-- Problem statement --
An exact copy of every line from the one holding "Image resolution: width=1512" to the end of the entries below is required; leave the pictures out.

Segment Start: Given records

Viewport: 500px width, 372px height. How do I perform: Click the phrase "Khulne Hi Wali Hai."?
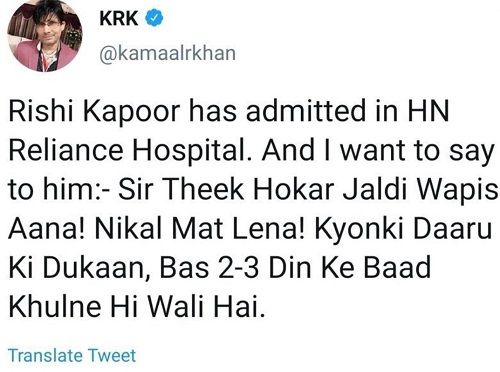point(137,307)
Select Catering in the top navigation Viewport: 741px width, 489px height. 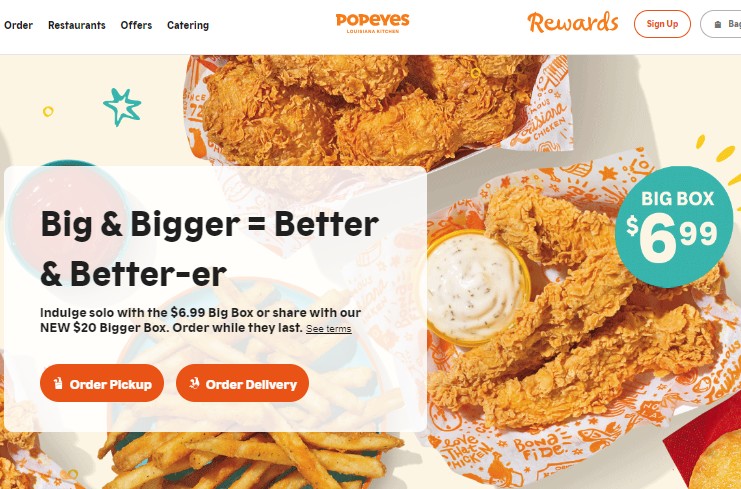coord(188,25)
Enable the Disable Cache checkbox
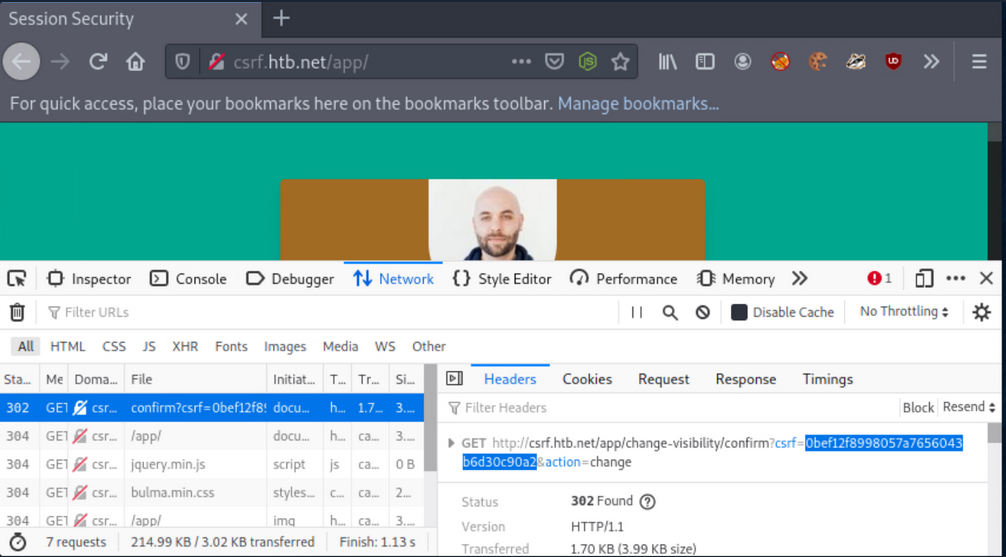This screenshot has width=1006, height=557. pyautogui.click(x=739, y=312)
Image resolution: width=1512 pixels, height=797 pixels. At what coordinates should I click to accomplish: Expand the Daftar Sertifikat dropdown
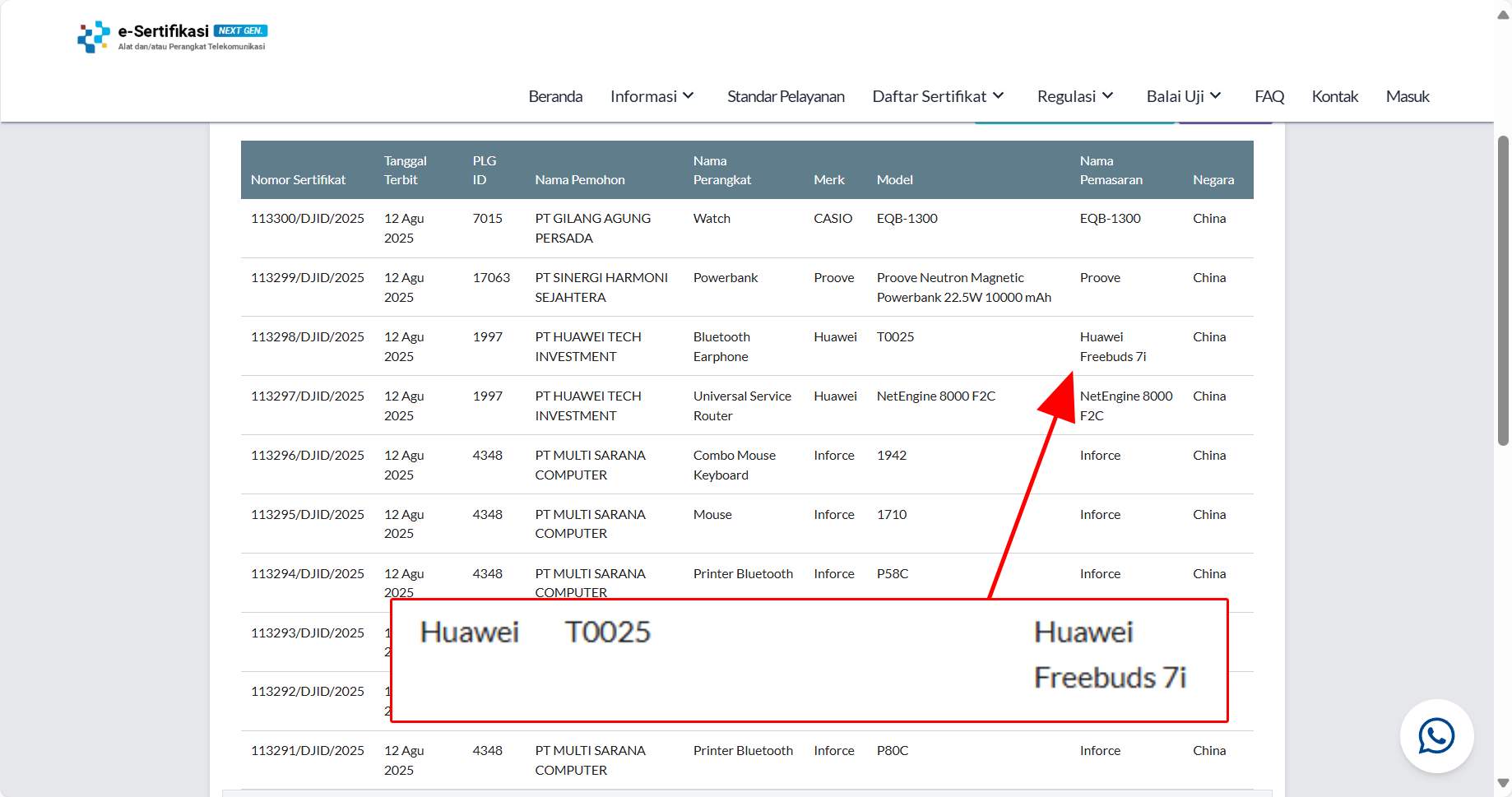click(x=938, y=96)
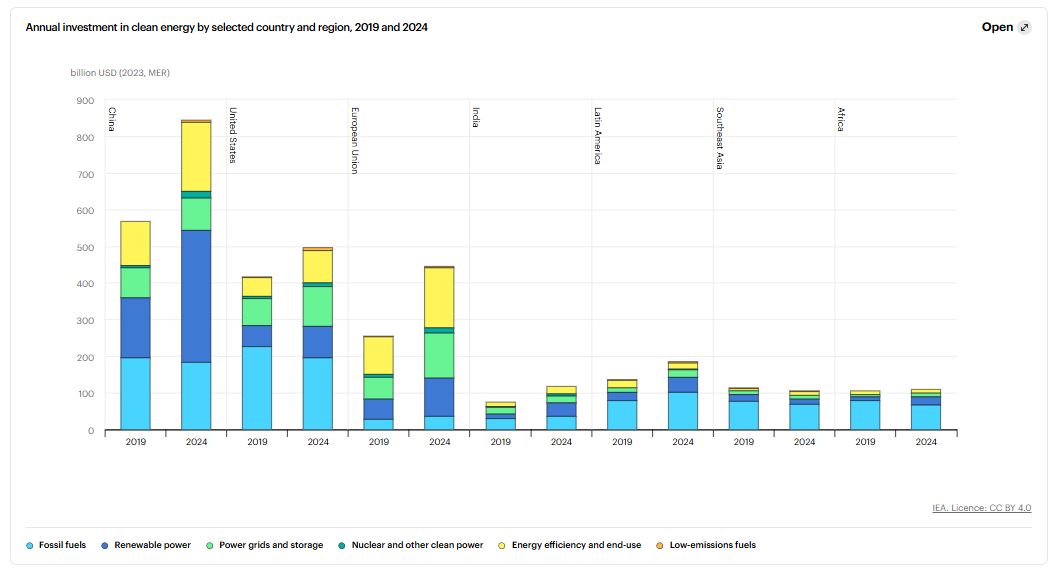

Segment End: Given records

-- Answer section --
Image resolution: width=1512 pixels, height=797 pixels. At what coordinates should I click to accomplish: Expand the Daftar Sertifikat dropdown
click(x=938, y=96)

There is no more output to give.